Most people focus on building an emergency fund.
Very few think about where to keep it.
And that decision quietly makes a difference.
If your emergency money is sitting in a savings account earning 2.5–3%, it is safe — but it is also under-utilised.
So the real question is:
Where to Park Emergency Fund Money So It Stays Safe and Accessible?
An emergency fund is not meant for growth. It is a stability buffer.
It must satisfy three basic conditions.
Safety
The value should not fluctuate meaningfully.
Liquidity
You should be able to access it quickly — without paperwork or waiting days.
Reasonable Return
Idle money should at least work a little.

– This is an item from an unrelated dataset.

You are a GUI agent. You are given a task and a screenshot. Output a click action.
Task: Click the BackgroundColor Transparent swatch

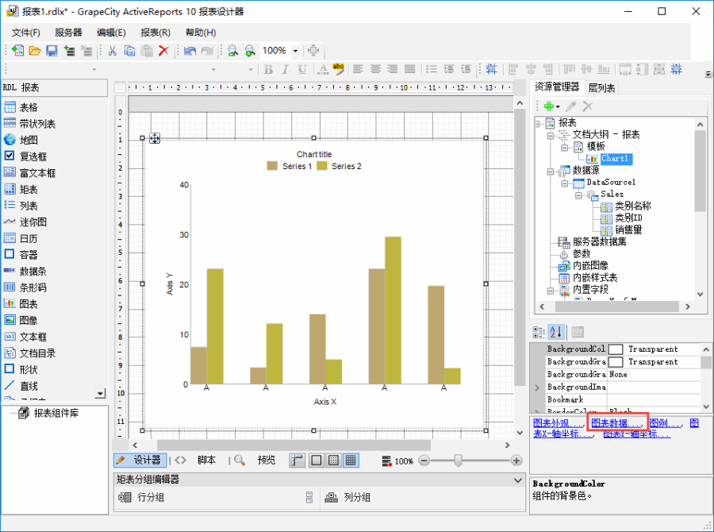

Savings accounts satisfy the first two well. They struggle with the third.
That is why many investors now evaluate liquid funds.
Savings Account vs Liquid Funds
Before deciding where to park emergency fund money, compare the two primary options.
Savings Account
- Instant access
- No NAV movement
- Very low return
For small balances, this works fine. For a 6-month expense buffer, the opportunity cost becomes visible.
Liquid Funds
Liquid funds invest in very short-term debt instruments such as treasury bills, commercial paper and certificates of deposit.
- Short maturity profile
- Limited volatility
- Yield typically higher than savings account
Earlier used mainly by corporate treasuries, they are now increasingly used by retail investors for emergency funds.
The shift is largely due to one feature.
Instant Redemption: Why It Changes the Equation
Traditionally, mutual fund redemptions followed a T+1 cycle.
Now, many liquid funds offer instant redemption.
You log into the fund house app. Place a redemption request.
Money is credited — often within 30 minutes.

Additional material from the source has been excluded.